Audiência de conciliação entre as federações de sindicatos de trabalhadores e a Empresa Brasileira de Correios e Telégrafos, intermediada pelo Tribunal Superior do Trabalho (TST), terminou em acordo, o que resultará no fim da greve. Trinta sindicatos, o que representa 96,7% da categoria, concordaram com nova proposta e assinaram Acordo Coletivo de Trabalho 2015/2016.
Dessa maneira, o presidente do Sindicato dos Trabalhadores nos Correios, Telégrafos e Similares de Uberaba e Região (Sintect-URA), Wolnei Cápoli, avalia o ACT com positivo para a categoria. “Não ficou como a categoria queria, mas acreditamos que fomos bem contemplados.
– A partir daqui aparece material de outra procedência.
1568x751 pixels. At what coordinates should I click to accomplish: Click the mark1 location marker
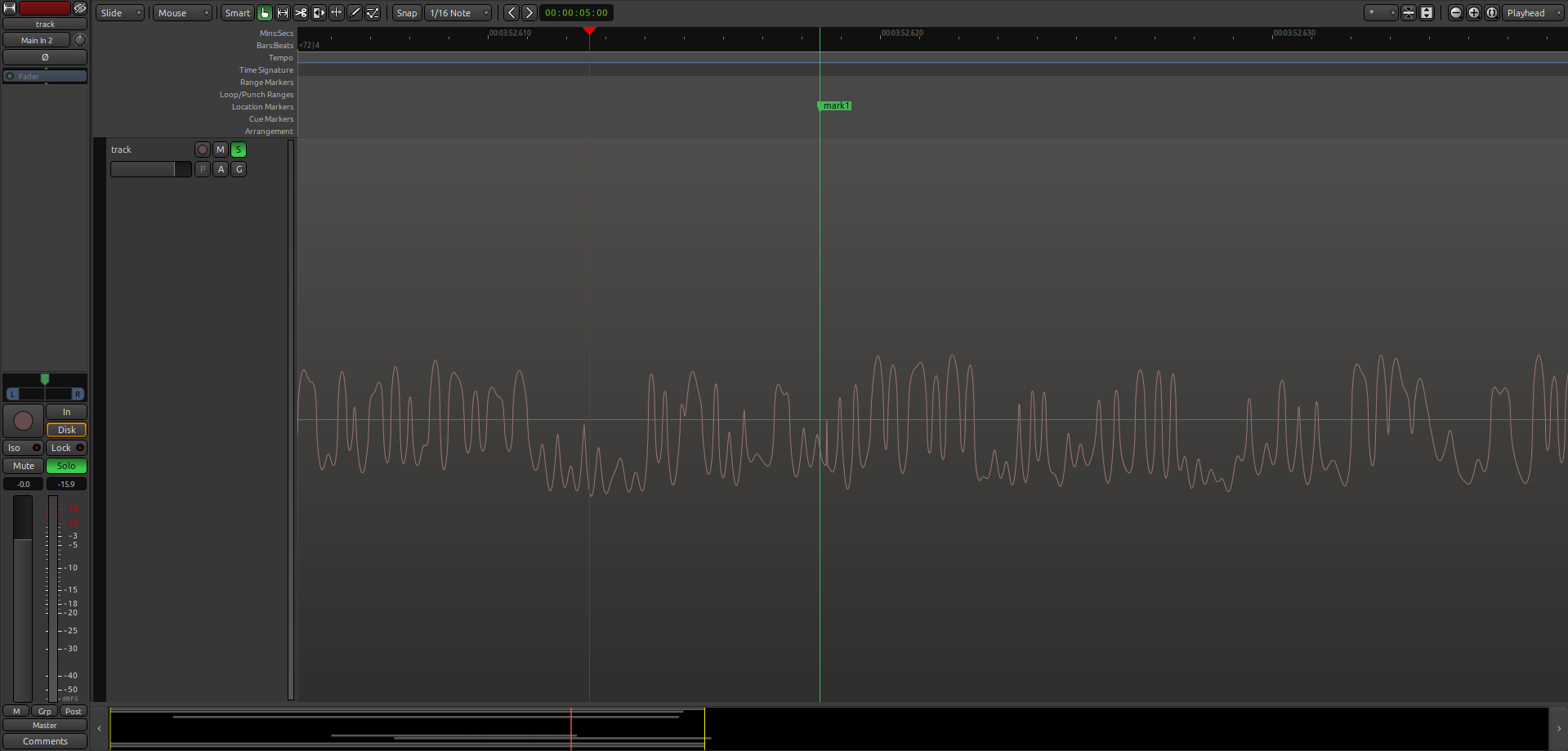835,105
A entrega matutina é uma conquista que consideramos histórica, porque buscamos isso há muitos anos e agora até o final de 2016 temos garantido por parte da empresa que todas as cidades do Brasil farão entregas no período da manhã”, avalia o dirigente.
Da pauta financeira, foi definido o aumento de R$ 150 retroativo a agosto de 2015 em caráter de Gratificação Individual de Produtividade (GIP), de R$ 50 em janeiro de 2016 em caráter de gratificação, bem como a incorporação de R$ 100 da GIP no salário a partir de janeiro de 2016, de R$ 50 em agosto de 2016 e de mais R$ 50 em agosto de 2017, além de reajuste de 9,56% sobre os demais benefícios.
O acordo conta ainda com redução do compartilhamento do vale-alimentação de 0,5% para a Nível Médio 1-63, 5% para Nível Médio 64-90 e 10% para a Nível Superior 1-60. Foi decidido que não haverá desconto dos 13 dias em greve, mas os trabalhadores terão 90 dias para compensar as faltas em seu local de trabalho. Além disso, em 30 dias será formada uma comissão paritária para analisar o Plano de Saúde. Por fim, houve a reedição das demais cláusulas do Acordo Coletivo de Trabalho 2014/2015, incluindo o vale peru.